The celebration, in this year 2025 which is ending, of the 150 years since the birth of Antonio Machado has given rise to the publication of an infinity of laudatory texts on the various facets of the poet already sufficiently known and known: that of the childhood memory of a Seville court, that of the republican, that of the inconsolable widower, that of the good man… But we cannot resign ourselves to this “Holy Machadian year” which ends without saying what seems essential in the poet and his poetry; which gives a uniqueness to each person and from which we can learn an essential lesson: Machado is the poet who truly remembered.
He maintained that for a poem to move us, to reach our soul, to truly make us vibrate, it must refer to a real, lived experience. I believe that this lesson is not limited only to the field of poetry but also to life in general and even to public life itself. In a present where politicians They use grandiose words like solidarity, “sustainability” or “sisterhood”. and they occasionally talk about “citizens” without really thinking about specific men and real women, Machado’s conception of poetry can be more than useful and offer practical application. How can it be useful to those who fill social networks with verses that sound more or less good, but which are instantly forgotten because they are perfectly empty and devoid of an anchor that remains engraved in our memory.
Think, yes, of the beings of flesh and blood, of those who lost everything at DANA and who have not yet received help or of the party colleagues who were sexually harassed.. Think, if we talk about love, about the people we have loved in our lives, don’t make meaningless theories….

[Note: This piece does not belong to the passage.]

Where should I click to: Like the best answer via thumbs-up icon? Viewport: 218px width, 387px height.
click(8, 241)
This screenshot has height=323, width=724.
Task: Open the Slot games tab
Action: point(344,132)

We return to Machado, to the essentials of Machado and to his definition of poetry as “word in time”, a word which is previously “experience in time” and “memory of this experience”. If the poet speaks to us about the past, he must allude to a specific memory and, by speaking to us, relive this memory within himself.; not think but see the images it evokes. For Machado, it is not worth talking abstractly about the passage of years and the expiration of existence. In a well-known text, he put into the mouth of his apocryphal character Juan de Mairena some reflections which go in this direction and which distinguish thought poetry from lived poetry.
To explain the difference between one and the other, he cites the verses of Jorge Manrique on the death of his father and the true memory that he keeps of this time gone forever, “the ladies, their hairstyles, their dresses, their smells, those plated clothes they wore…”. To these verses which visualize a yesterday which really existed and which its author experienced in his youth, he opposes the sonnet devoid of nostalgia that Calderón wrote “To the flowers” and which does not speak to us of real roses but of imaginary, abstract, cold roses: “When they bloomed, the roses rose early / and to grow old they bloomed…”.
The example responds to a romantic maxim: “The deepest is the most universal”. All of Machado’s poetry is born from this conviction: the most intimate, the most hidden, the most concrete and apparently intransferable is what unites us with all of humanity. And one man’s happiness or pain is that of all men.. This principle is used to make verses, pass laws and cure diseases. If we do not think that the other is like us, neither poetry, nor politics, nor medical science is possible.